Regional differences in sensory afferent innervation of the mouse bladder wall

Abstract

Background and objective: Sensory afferent innervation of the bladder wall is critical for regulating lower urinary tract function. Calcitonin gene-related peptide (CGRP) is a neuropeptide expressed predominantly in unmyelinated C-fibers and serves as a marker of sensory afferent fibers. While previous studies suggested regional differences in bladder innervation, quantitative evidence across the rostro-caudal axis is lacking. Here, we systematically quantified regional differences in CGRP-positive afferent innervation across the mouse bladder. Methods: Bladder tissue from nine mice was processed and stained for CGRP immunofluorescence. Images were segmented into seven equal rostro-caudal regions from bladder dome to bladder neck, and CGRP-positive area was quantified and normalized to total tissue area. A permutation testing approach was applied to determine whether CGRP increased along the rostro-caudal axis. Key findings and limitations: CGRP-positive fibers were detected throughout the bladder wall and showed a gradual increase in CGRP-positive area from dome to bladder neck. Linear regression analysis across segment means yielded a positive slope (beta = 0.0095).
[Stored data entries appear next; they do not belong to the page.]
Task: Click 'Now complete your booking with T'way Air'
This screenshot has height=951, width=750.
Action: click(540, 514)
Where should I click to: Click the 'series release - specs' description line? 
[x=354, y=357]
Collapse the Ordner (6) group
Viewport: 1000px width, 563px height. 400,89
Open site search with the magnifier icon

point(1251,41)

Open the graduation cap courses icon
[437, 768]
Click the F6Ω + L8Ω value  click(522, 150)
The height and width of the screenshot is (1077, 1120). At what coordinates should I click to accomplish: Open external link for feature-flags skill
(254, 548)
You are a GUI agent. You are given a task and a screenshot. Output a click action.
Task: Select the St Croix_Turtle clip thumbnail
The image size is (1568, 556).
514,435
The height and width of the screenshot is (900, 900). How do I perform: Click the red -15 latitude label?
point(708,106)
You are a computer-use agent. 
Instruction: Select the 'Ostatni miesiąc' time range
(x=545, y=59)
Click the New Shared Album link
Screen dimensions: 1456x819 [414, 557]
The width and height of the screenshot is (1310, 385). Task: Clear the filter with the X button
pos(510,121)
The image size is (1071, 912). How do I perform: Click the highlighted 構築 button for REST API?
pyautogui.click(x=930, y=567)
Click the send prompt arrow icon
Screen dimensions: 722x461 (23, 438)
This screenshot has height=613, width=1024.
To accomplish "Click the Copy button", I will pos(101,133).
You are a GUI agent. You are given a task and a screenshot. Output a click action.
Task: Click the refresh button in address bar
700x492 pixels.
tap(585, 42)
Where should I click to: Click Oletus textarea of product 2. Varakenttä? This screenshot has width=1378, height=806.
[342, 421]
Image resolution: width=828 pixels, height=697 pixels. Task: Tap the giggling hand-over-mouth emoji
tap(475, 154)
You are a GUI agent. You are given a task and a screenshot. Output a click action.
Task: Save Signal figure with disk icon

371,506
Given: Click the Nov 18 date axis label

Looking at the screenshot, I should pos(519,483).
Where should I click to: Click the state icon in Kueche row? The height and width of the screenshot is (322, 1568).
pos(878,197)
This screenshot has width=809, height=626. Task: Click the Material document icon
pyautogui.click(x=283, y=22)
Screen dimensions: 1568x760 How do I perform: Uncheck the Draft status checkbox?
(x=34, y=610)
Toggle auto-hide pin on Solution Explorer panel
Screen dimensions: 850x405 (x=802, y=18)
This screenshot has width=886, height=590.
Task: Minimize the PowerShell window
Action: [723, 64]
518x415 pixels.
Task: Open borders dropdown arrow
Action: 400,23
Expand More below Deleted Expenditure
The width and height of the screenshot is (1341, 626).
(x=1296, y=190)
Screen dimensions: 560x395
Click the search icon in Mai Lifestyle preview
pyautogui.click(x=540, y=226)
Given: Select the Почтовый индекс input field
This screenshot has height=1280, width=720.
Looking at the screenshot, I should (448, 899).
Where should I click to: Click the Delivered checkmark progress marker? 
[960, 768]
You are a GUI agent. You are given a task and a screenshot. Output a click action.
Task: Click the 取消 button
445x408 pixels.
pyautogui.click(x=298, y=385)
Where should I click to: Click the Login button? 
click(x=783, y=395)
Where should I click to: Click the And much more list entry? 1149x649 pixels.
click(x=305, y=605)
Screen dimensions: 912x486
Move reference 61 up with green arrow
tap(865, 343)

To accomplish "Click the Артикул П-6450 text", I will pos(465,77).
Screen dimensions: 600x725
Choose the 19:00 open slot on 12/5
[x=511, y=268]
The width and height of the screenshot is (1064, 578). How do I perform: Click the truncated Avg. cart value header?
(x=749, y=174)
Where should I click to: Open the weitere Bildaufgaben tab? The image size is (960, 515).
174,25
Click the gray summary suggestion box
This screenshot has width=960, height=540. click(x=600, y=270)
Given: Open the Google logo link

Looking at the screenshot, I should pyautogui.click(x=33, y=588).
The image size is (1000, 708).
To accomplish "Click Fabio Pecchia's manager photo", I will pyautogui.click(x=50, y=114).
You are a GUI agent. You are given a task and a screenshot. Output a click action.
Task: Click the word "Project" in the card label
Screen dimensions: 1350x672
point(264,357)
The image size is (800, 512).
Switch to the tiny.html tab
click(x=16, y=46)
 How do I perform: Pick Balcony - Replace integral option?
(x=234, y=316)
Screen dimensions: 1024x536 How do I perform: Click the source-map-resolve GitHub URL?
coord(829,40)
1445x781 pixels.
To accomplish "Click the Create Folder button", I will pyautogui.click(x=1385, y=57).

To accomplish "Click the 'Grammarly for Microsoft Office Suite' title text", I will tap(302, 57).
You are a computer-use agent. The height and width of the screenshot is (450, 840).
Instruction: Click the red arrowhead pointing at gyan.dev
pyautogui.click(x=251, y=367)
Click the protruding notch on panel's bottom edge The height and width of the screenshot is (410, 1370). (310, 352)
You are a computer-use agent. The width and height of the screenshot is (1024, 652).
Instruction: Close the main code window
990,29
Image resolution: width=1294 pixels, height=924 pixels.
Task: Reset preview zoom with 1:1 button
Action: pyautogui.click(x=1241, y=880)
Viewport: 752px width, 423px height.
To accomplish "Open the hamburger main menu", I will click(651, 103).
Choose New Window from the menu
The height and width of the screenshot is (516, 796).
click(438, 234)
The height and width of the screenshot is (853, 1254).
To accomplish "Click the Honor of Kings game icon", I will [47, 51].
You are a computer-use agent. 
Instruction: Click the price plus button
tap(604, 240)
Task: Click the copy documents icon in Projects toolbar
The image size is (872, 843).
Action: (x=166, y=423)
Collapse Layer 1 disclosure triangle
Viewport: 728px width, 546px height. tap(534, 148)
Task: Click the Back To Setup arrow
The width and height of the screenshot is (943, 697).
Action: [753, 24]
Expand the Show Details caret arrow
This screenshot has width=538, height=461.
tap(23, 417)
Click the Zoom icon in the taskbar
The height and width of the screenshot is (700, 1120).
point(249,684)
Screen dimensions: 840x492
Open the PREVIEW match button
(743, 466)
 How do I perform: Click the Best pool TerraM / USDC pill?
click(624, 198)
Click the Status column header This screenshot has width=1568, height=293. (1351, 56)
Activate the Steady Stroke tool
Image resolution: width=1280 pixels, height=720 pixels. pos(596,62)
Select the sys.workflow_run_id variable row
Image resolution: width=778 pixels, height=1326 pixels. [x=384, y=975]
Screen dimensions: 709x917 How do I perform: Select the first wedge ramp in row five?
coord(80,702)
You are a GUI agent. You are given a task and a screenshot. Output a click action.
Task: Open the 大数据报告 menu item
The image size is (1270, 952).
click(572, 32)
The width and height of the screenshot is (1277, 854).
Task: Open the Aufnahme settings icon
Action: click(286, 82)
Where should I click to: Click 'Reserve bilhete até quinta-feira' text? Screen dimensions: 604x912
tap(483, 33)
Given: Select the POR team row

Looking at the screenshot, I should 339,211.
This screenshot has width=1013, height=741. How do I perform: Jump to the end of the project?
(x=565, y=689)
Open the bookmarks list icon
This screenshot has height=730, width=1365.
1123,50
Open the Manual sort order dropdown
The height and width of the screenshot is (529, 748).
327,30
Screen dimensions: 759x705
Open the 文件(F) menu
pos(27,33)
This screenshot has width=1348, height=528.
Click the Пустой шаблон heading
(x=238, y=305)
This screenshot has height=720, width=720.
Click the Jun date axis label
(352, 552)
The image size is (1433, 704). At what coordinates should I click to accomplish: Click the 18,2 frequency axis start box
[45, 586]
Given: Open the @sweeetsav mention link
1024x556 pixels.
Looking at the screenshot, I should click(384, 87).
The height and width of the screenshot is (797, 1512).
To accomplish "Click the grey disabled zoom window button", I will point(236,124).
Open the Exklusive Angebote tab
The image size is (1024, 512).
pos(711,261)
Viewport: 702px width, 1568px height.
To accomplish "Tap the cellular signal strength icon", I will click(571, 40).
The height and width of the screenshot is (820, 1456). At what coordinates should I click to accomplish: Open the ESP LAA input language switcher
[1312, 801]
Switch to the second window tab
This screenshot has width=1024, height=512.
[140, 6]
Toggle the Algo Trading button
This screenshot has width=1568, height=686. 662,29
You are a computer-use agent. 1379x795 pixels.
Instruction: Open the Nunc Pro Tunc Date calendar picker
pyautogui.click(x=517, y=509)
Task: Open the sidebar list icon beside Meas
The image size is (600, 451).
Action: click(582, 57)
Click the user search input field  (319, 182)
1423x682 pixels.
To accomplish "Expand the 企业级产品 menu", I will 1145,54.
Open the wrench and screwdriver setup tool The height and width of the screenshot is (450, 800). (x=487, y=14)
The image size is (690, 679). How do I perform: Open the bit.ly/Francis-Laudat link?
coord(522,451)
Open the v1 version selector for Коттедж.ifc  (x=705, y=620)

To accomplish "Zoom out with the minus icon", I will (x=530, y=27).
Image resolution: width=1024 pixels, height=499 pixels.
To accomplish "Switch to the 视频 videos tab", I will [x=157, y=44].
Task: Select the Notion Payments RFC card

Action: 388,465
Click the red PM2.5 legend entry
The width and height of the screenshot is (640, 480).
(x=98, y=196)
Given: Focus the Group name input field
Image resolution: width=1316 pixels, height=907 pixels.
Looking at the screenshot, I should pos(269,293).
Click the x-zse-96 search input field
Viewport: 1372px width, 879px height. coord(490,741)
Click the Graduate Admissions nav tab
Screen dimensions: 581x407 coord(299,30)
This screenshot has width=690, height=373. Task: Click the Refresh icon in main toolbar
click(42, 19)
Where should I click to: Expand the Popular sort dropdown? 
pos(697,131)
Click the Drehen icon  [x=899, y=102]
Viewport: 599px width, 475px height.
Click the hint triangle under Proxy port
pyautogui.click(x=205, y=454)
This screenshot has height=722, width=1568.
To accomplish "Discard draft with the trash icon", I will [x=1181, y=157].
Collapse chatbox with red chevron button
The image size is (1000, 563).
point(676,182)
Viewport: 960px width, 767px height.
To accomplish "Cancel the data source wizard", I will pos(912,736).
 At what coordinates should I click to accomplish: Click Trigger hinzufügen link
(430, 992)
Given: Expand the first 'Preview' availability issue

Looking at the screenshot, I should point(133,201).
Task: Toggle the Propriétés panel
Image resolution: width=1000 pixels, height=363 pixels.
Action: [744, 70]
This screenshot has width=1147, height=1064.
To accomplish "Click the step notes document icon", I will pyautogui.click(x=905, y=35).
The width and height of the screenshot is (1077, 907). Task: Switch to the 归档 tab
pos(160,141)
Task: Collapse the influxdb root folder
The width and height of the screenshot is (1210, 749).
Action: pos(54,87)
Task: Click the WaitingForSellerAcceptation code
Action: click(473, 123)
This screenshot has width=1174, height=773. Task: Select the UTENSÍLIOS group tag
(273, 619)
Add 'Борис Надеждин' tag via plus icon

Exact permutation testing across all 5040 possible segment arrangements showed that only 1.7% of permuted datasets produced slopes equal to or greater than the observed value (p = 0.0171). These results confirm that CGRP-positive afferent innervation of the mouse bladder wall is not evenly distributed but follows an exponential-like gradient along the rostro-caudal axis, with higher density toward the bladder neck. Conclusions: These findings establish a quantitative baseline for regional sensory organization and may inform studies of pathological remodeling and new region-targeted therapies.